なんという、素敵すぎるシチュエーションなのか。
アイスクリームデート。まさに「夏休み」だからこそ出来るコンセプト。
主人公はある日、橋の上で泣いている少女を見つけて声をかける。
そんな彼女を励ますためにも、一緒にアイスクリームを食べることに。その日からは彼女と「アイスクリーム友達」のような関係になり、二人で会ってはアイスを共に食べる時間を送ることになる。

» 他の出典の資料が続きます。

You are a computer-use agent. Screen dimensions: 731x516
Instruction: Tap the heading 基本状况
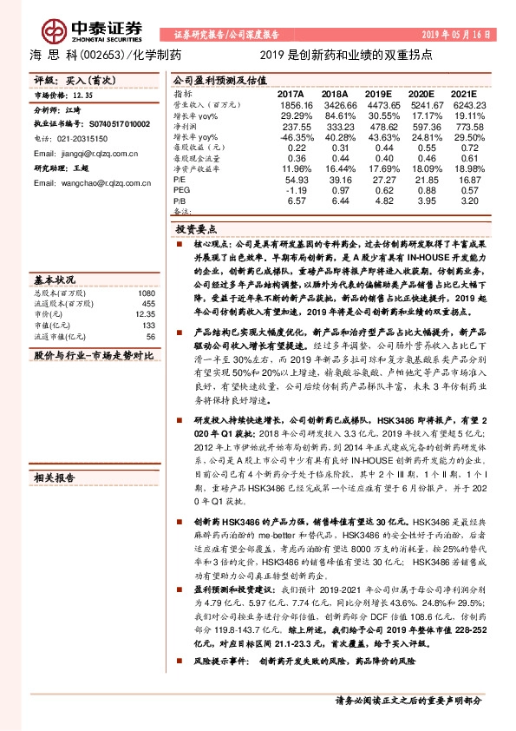(x=53, y=280)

この感じがとても爽やかなのです。夏場に食べるアイスクリーム。その「ご褒美」としか言いようのないもの。そして「夏だからこそ味わえる感動」がある。
更に、登場するアイスの選択がとてもセンスがいい。
「スイカ味をしたアイス」、「ひと口サイズで食べられるアイス」、「ソーダ味で棒に刺さっているアイス」
誰もが一度は目にし、一度は口にしたことのある馴染みの品々。「そうそう、夏はやっぱり一度はこれを食べておかないとね!」と登場する度に「うんうん」と激しい共感を覚えさせられます。
アイスを一緒に食べながら、少女と仲を深めていく日々。
スウィートで、ポップで、そして爽やかな時間。間違いなく「理想のデート」のシチュエーションの一つと言っても過言ではありません。
読めばアイスが食べたくなる。そして、こんなデートがしてみたい、と思わされること間違いなし。最高のデートシチュエーションを楽しめる一作です。